> Exercise objective: With respect to the word "agent", report how many lines of the following listing include it. Give nothing but the number.
**** Records to use ****
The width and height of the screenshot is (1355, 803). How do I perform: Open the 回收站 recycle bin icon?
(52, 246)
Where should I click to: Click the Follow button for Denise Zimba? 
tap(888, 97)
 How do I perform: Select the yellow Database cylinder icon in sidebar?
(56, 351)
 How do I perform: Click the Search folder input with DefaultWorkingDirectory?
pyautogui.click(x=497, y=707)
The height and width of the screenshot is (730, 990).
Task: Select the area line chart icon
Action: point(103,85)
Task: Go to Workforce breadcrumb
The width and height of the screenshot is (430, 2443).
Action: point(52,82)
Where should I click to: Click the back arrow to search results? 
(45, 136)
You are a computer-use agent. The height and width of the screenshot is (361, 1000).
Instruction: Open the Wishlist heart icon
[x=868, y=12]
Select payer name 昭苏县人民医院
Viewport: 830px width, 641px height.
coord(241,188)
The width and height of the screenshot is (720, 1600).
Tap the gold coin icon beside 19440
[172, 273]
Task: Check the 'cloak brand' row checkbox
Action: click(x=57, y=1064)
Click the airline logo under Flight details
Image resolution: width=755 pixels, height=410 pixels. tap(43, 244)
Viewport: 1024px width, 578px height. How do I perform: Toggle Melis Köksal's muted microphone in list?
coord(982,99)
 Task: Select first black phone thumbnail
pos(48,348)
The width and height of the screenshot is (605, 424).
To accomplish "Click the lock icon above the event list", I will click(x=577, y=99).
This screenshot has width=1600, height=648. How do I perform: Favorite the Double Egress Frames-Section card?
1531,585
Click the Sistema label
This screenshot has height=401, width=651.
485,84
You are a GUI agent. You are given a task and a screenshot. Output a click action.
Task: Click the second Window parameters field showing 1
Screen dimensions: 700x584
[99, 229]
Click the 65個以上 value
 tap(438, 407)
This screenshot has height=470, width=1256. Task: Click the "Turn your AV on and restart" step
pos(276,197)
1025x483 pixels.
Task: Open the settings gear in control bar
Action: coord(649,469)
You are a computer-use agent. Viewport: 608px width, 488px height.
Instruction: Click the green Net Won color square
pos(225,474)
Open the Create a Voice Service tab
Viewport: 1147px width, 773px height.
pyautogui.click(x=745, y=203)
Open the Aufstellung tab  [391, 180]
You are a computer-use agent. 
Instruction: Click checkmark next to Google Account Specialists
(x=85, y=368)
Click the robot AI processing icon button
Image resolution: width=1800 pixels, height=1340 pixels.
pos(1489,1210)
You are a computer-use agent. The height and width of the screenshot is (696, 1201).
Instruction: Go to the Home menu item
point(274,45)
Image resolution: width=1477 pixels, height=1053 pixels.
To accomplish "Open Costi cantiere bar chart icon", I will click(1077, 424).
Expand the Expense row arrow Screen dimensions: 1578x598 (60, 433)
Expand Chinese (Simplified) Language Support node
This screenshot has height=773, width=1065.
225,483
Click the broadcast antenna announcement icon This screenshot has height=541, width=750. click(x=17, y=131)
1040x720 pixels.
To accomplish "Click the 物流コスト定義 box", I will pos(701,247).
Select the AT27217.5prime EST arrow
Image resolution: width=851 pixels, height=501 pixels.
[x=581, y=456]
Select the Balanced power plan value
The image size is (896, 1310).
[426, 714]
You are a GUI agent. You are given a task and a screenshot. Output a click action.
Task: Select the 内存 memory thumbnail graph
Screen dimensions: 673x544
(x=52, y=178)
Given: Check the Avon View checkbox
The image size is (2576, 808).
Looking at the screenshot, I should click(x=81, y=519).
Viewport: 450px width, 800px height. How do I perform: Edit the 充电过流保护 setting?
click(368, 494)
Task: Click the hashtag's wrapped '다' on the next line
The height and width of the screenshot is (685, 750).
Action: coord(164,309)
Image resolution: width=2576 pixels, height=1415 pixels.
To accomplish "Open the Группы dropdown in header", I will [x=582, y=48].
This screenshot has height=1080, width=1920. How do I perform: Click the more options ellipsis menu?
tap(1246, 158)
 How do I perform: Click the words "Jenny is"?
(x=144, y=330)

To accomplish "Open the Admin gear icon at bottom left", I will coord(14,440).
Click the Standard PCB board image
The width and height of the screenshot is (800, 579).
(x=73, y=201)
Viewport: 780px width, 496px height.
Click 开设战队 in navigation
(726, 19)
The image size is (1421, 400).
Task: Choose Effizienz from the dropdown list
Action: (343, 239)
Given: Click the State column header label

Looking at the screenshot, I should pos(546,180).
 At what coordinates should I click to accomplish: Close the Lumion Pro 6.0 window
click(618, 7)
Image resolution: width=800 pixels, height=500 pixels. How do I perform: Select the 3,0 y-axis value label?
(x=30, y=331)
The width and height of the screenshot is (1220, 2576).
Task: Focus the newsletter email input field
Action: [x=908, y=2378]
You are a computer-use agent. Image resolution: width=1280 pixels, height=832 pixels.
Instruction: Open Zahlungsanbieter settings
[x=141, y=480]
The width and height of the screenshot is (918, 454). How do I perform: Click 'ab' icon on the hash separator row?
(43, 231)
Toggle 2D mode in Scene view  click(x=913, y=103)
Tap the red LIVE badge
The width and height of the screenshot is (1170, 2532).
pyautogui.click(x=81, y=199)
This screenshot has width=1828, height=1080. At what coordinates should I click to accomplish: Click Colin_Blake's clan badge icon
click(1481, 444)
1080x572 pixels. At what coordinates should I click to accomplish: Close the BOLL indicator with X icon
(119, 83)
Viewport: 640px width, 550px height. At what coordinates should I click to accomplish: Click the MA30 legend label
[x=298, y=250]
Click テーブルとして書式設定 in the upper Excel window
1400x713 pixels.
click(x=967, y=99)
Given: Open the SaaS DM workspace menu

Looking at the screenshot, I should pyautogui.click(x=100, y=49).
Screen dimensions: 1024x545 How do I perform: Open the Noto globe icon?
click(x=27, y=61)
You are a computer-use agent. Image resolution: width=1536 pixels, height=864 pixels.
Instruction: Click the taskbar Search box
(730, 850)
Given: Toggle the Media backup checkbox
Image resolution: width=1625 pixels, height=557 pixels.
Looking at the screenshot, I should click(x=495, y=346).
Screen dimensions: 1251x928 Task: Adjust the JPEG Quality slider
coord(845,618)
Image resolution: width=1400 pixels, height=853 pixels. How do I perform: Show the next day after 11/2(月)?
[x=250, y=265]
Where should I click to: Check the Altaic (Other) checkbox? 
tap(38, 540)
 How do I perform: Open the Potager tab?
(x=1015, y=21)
****
> Solution to this exercise: 8